7. LIABILITY

[71 ] WHETHER ESTABLISHED BY CONTRACT OR LEGISLATION, THE LIABILITY OF INDIVIDUALS AND ENTITIES THAT [OFFER CRYPTOGRAPHIC SERVICES OR] HOLD OR ACCESS CRYPTOGRAPHIC KEYS SHOULD BE CLEARLY STATED [DEFINED].

[72] Subject to government legislation designed to protect public interests, [including consumer protection,] private parties are free [users should be freed] to establish, by prior agreement, the liability of individuals and entities who hold or have access to cryptographic keys. The liability of any individual or entity [,including a government entity, [of any party] that holds cryptographic keys on behalf of another, or which gains access to cryptographic keys of another should be made clear, by contract and, where appropriate, by [either] national legislation or international agreement. The liability of users for misuse of their own keys should also be made clear [explicit]. A keyholder [or any third party that has legitimate contact with keys] should [can] not be held liable for providing cryptographic keys or plaintext of encrypted data in accordance with lawful process [access] [request]. The party that obtains lawful access should be liable for misuse of cryptographic keys that it has obtained.

8. INTERNATIONAL CO-OPERATION

[73] GOVERNMENTS SHOULD CO-OPERATE TO HARMONISE CRYPTOGRAPHY POLICIES. AS PART OF THIS EFFORT, GOVERNMENTS SHOULD REMOVE, OR AVOID) CREATING IN THE NAME OF CRYPTOGRAPHY POLICY, UNJUSTIFIED OBSTACLES TO TRADE.

[74] In order to promote the broad international acceptance of cryptography and enable [attain] the full potential of the national and global information and communications networks, cryptography policies adopted by a country should harmonise as much as possible with similar policies of other countries. To that end, these Guidelines should be used for national policy formulation and in preparing national regulations on cryptography. [Aspects of cryptography policy which should be harmonised at the international level include regulation and certification of keyholders or key management systems, mutual recognition of digital signatures, conditions of lawful access, requirements for privacy protection, and government controls or regulations placed on cryptographic methods, including their import, export and use.]

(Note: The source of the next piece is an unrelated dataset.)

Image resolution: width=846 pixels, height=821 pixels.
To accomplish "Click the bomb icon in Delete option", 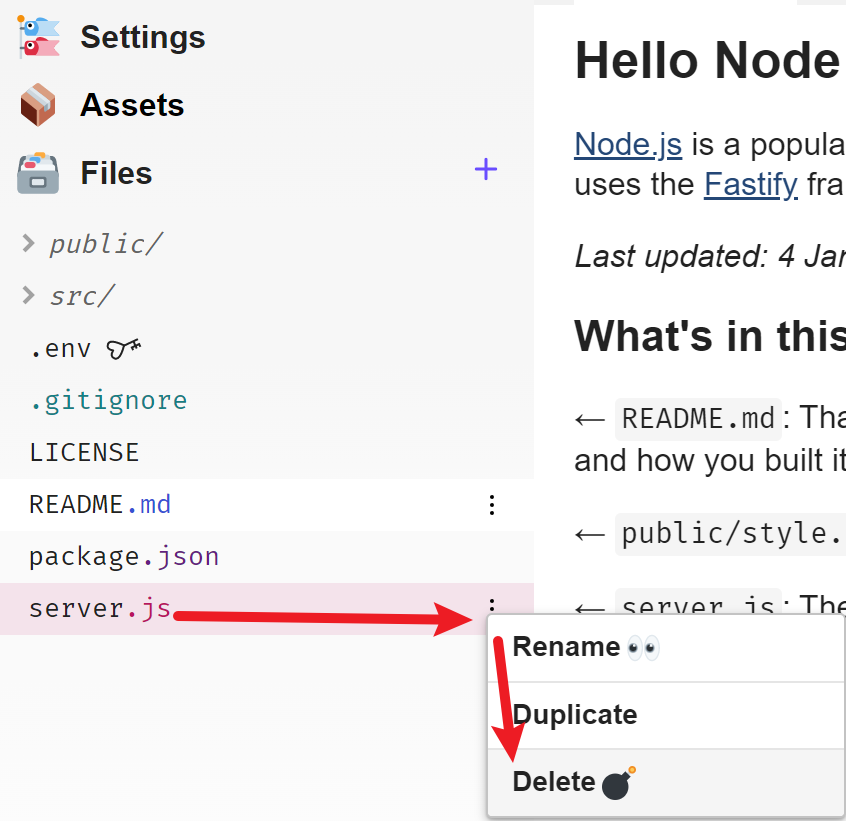I will click(618, 783).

[75] [In order to avoid creating artificial obstacles to international trade, member countries should avoid developing laws, policies and practices which create unjustified obstacles to global electronic commerce. [Member countries should avoid unnecessary hindrances to international availability of high quality cryptographic products.] No government should impede the free pow of encrypted data through its national boundaries [merely on the basis of cryptography policy].]